È uno dei miei dischi preferiti in questo momento, nonostante sia datato 2001. Hot, carico, pieno di groove come pochi.
Per questa canzone parlo di una delle vocalist americane più famose, Julie McKnight (discografia | myspace) e di uno dei remixer che più stimo, Knee Deep (discografia | sito ufficiale) di cui mi è impossibile dimenticare il suo remix di "Sway" di Shaft.

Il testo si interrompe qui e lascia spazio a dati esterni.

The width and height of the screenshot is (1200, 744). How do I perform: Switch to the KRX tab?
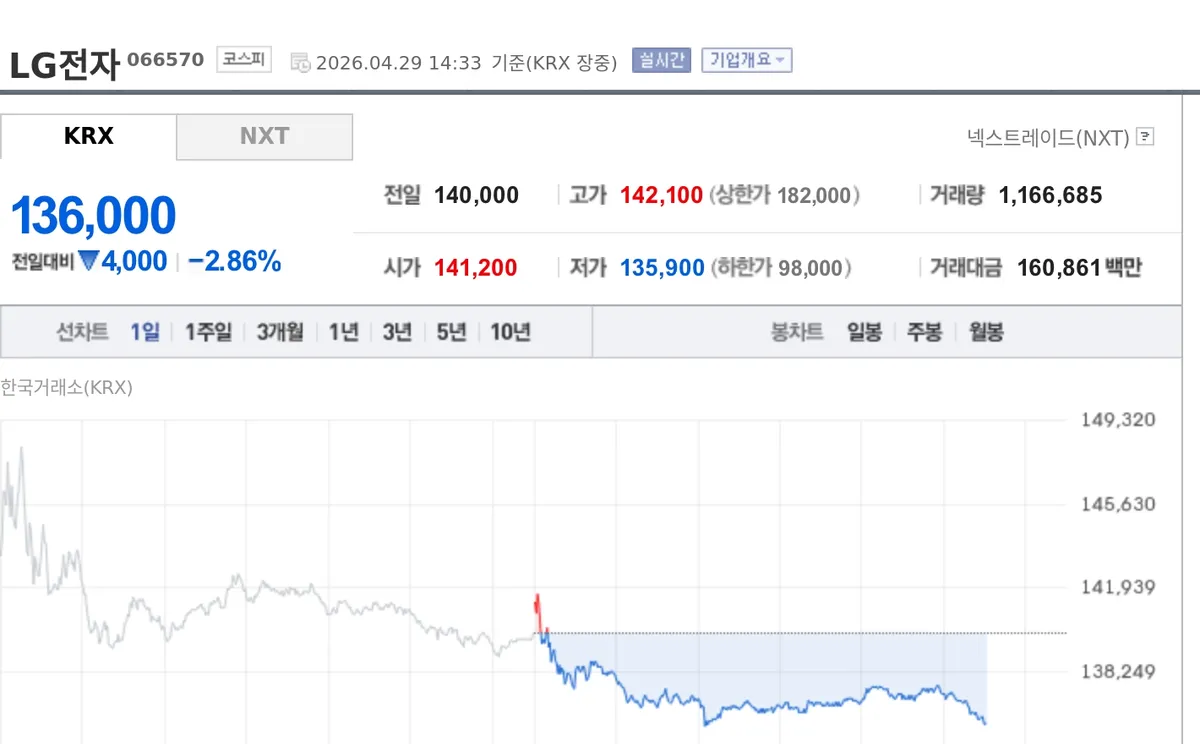pos(88,137)
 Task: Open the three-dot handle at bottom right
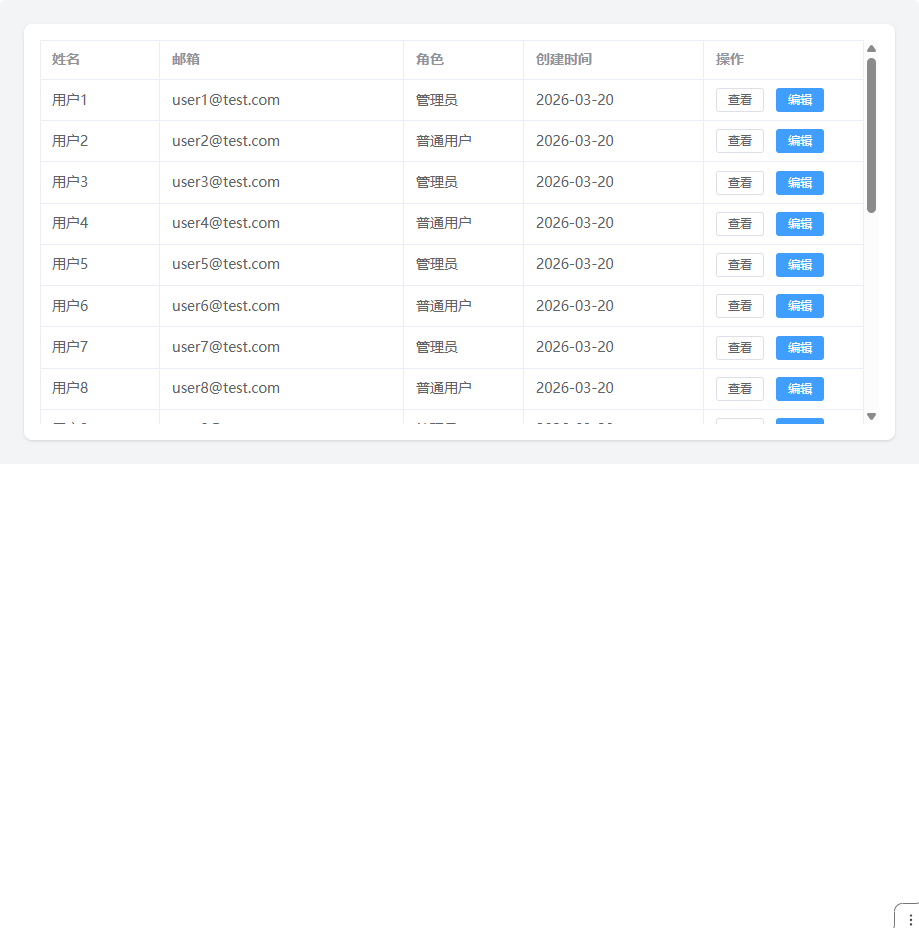click(909, 919)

In "Home (Knee Deep rmx)" (ascolta) la voce di Julie McKnight è messa a fianco ad una base decisamente soulful (in altre parole decisamente votata a sonorità soul, black, nelle quali la sua voce imponente si trova a suo agio perfettamente).
Il duo tedesco (formato da Sebastian Döring e Thorsten Friese) hanno optato quindi per arrangiamenti tendenti al naturale, con pochi spazi all'elettronica (se non una tastiera che si sovrappone al piano ogni tanto). Per il resto un ottimo giro di basso, di quelli che si notano subito, un pianoforte che segue i 126 bpm (battute per minuto) della cassa e percussioni che rendono il brano decisamente carico e dinamico.
Il tutto da sottofondo alla voce prorompente della vocalist americana, instancabile, che accompagna tutto il disco con qualche pausa in cui si fa spazio all'ottimo arrangiamento funky.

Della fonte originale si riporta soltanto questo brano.